Building Information Modeling

BIM (Building Information Modeling) is a model for the digital design, construction and operation of buildings. Through BIM, the processes of those involved (architect, planners, manufacturers, wholesalers, craftsmen, facility managers, etc.) change accordingly. Motto: First the virtual building is created, then the real one. 

BIM affects all areas of buildings and requires the cooperation of all market partners (associations, architects, planners, wholesalers, industry, craftsmen). A strong change in building processes is to be expected and on the verge of this change, especially the industry standards are to be designed or optimized.

The dimensions of BIM

BIM has 7 dimensions. Graphic planning today is three-dimensional,  it depicts the room. With the BIM concept, further dimensions are added, which are actually the core of BIM. All in all, this creates an overall view of the building, which enables integrated planning from planning, construction, operation, demolition and disposal. In general, the following additional dimensions are distinguished:

  • 4th Dimension (4D), the process planning. The sequence of a construction project can already be simulated in the computer. From this the special time model of the construction process can be developed.
  • 5th Dimension (5D), the cost planning. By means of a detailed quantity survey and evaluation of all work processes, the costs of the construction project can be determined and optimized by what-if considerations. In particular, the production process can also be optimized.
  • 6th Dimension (6D), the sustainability. Energy efficiency and sustainability are planned via an energy model. This also includes questions of recycling.
  • 7th Dimension (7D), the facility management. All information about the building is digitally documented. All relevant information is available for the operation and maintenance of the building.

Quality requirements

Today a large number of developments and standards are marketed under the generic term BIM. The complexity of the approach leads to completely different understandings of what requirements "BIM data" must meet. There is no clear definition of the quality requirements that BIM data must meet in order to fulfill the needs of different target groups. As the trade is increasingly demanding "BIM data" from the industry, it is important that uniform quality standards are defined to ensure that the high production costs and the actual benefit are in an acceptable ratio.

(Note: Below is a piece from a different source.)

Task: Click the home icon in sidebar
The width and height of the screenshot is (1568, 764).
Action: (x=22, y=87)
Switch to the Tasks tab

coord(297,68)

Currently, it seems reasonable to consider the IFC standard as the goal of BIM standardization. With VDI 3805, an open standard is already available to the heating sector, which currently represents the highest form of BIM capability within the heating industry. The integration into the BIM standard IFC as well as towards the classification system ETIM is on the way. On the other hand, the proprietary REVIT format as well as the open IFC format are available in the sanitary sector in addition to older, proprietary standards (e.g. DWG, DXF). However, the latter is currently not yet developed in the area of characteristics in a sanitary-specific manner. Especially the integration with ETIM seems to be important.

The following illustration gives a rough picture of the data quality level, but does by no means take into account all aspects of technical standardization (e.g. level of detail, level of information, compatibility of different 3D geometries).

In the future, it must be the task of the standardizing associations and organizations to develop the concrete requirements for the data quality of BIM data. Otherwise, unnecessary costs will be incurred in some cases, especially by manufacturers in the course of data creation.